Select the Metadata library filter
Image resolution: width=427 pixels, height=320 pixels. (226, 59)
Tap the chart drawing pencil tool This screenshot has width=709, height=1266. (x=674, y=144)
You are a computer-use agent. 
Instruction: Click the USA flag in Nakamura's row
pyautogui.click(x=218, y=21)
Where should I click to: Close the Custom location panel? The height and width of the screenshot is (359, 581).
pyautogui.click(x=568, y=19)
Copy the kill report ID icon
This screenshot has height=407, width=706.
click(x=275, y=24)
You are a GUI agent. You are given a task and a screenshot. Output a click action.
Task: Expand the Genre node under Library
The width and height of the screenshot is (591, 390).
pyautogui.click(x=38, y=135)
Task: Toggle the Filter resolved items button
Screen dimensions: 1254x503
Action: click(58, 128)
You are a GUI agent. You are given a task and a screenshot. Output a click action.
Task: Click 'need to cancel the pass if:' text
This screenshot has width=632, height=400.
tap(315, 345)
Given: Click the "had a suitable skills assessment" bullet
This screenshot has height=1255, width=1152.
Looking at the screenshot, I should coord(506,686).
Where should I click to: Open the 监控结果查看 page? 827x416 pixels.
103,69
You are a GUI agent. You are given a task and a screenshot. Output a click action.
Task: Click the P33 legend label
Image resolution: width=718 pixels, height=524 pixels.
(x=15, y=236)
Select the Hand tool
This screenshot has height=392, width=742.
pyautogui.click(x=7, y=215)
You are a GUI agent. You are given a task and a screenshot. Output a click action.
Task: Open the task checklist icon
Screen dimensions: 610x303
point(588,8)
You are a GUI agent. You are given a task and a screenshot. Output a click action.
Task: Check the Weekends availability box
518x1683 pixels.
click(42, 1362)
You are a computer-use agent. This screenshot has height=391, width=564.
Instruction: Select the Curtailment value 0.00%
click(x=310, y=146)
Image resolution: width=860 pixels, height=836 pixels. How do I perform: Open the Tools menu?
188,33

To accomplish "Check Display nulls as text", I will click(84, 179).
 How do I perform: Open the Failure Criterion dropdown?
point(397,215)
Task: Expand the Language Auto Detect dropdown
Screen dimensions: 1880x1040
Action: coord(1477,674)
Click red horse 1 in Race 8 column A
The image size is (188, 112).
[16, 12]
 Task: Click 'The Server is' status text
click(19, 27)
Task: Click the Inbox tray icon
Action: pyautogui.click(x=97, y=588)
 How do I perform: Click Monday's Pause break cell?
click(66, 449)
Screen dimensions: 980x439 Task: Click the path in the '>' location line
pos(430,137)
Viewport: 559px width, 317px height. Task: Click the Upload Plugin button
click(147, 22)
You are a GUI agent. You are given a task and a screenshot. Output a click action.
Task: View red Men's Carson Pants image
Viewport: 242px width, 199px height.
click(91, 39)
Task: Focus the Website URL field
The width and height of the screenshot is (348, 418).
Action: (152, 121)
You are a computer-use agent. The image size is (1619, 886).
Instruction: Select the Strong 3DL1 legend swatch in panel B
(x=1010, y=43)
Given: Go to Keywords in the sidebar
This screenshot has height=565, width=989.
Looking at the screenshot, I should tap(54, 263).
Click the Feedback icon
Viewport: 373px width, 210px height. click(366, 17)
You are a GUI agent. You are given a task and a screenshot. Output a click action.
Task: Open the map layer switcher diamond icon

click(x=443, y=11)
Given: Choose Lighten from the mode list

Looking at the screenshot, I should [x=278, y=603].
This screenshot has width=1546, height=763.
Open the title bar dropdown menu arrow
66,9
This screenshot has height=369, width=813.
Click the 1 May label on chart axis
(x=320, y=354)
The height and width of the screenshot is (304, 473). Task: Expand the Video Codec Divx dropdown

===============

**TASK DIRECTIONS**
All of the material must appear again, exactly as given.

**ANSWER**
Select the Metadata library filter
Image resolution: width=427 pixels, height=320 pixels. (226, 59)
Tap the chart drawing pencil tool This screenshot has width=709, height=1266. (x=674, y=144)
You are a computer-use agent. 
Instruction: Click the USA flag in Nakamura's row
pyautogui.click(x=218, y=21)
Where should I click to: Close the Custom location panel? The height and width of the screenshot is (359, 581).
pyautogui.click(x=568, y=19)
Copy the kill report ID icon
This screenshot has height=407, width=706.
click(x=275, y=24)
You are a GUI agent. You are given a task and a screenshot. Output a click action.
Task: Expand the Genre node under Library
The width and height of the screenshot is (591, 390).
pyautogui.click(x=38, y=135)
Task: Toggle the Filter resolved items button
Screen dimensions: 1254x503
Action: click(58, 128)
You are a GUI agent. You are given a task and a screenshot. Output a click action.
Task: Click 'need to cancel the pass if:' text
This screenshot has width=632, height=400.
tap(315, 345)
Given: Click the "had a suitable skills assessment" bullet
This screenshot has height=1255, width=1152.
Looking at the screenshot, I should coord(506,686).
Where should I click to: Open the 监控结果查看 page? 827x416 pixels.
103,69
You are a GUI agent. You are given a task and a screenshot. Output a click action.
Task: Click the P33 legend label
Image resolution: width=718 pixels, height=524 pixels.
(x=15, y=236)
Select the Hand tool
This screenshot has height=392, width=742.
pyautogui.click(x=7, y=215)
You are a GUI agent. You are given a task and a screenshot. Output a click action.
Task: Open the task checklist icon
Screen dimensions: 610x303
point(588,8)
You are a GUI agent. You are given a task and a screenshot. Output a click action.
Task: Check the Weekends availability box
518x1683 pixels.
click(42, 1362)
You are a computer-use agent. This screenshot has height=391, width=564.
Instruction: Select the Curtailment value 0.00%
click(x=310, y=146)
Image resolution: width=860 pixels, height=836 pixels. How do I perform: Open the Tools menu?
188,33

To accomplish "Check Display nulls as text", I will click(84, 179).
 How do I perform: Open the Failure Criterion dropdown?
point(397,215)
Task: Expand the Language Auto Detect dropdown
Screen dimensions: 1880x1040
Action: coord(1477,674)
Click red horse 1 in Race 8 column A
The image size is (188, 112).
[16, 12]
 Task: Click 'The Server is' status text
click(19, 27)
Task: Click the Inbox tray icon
Action: pyautogui.click(x=97, y=588)
 How do I perform: Click Monday's Pause break cell?
click(66, 449)
Screen dimensions: 980x439 Task: Click the path in the '>' location line
pos(430,137)
Viewport: 559px width, 317px height. Task: Click the Upload Plugin button
click(147, 22)
You are a GUI agent. You are given a task and a screenshot. Output a click action.
Task: View red Men's Carson Pants image
Viewport: 242px width, 199px height.
click(91, 39)
Task: Focus the Website URL field
The width and height of the screenshot is (348, 418).
Action: (152, 121)
You are a computer-use agent. The image size is (1619, 886).
Instruction: Select the Strong 3DL1 legend swatch in panel B
(x=1010, y=43)
Given: Go to Keywords in the sidebar
This screenshot has height=565, width=989.
Looking at the screenshot, I should tap(54, 263).
Click the Feedback icon
Viewport: 373px width, 210px height. click(366, 17)
You are a GUI agent. You are given a task and a screenshot. Output a click action.
Task: Open the map layer switcher diamond icon

click(x=443, y=11)
Given: Choose Lighten from the mode list

Looking at the screenshot, I should [x=278, y=603].
This screenshot has width=1546, height=763.
Open the title bar dropdown menu arrow
66,9
This screenshot has height=369, width=813.
Click the 1 May label on chart axis
(x=320, y=354)
The height and width of the screenshot is (304, 473). Task: Expand the Video Codec Divx dropdown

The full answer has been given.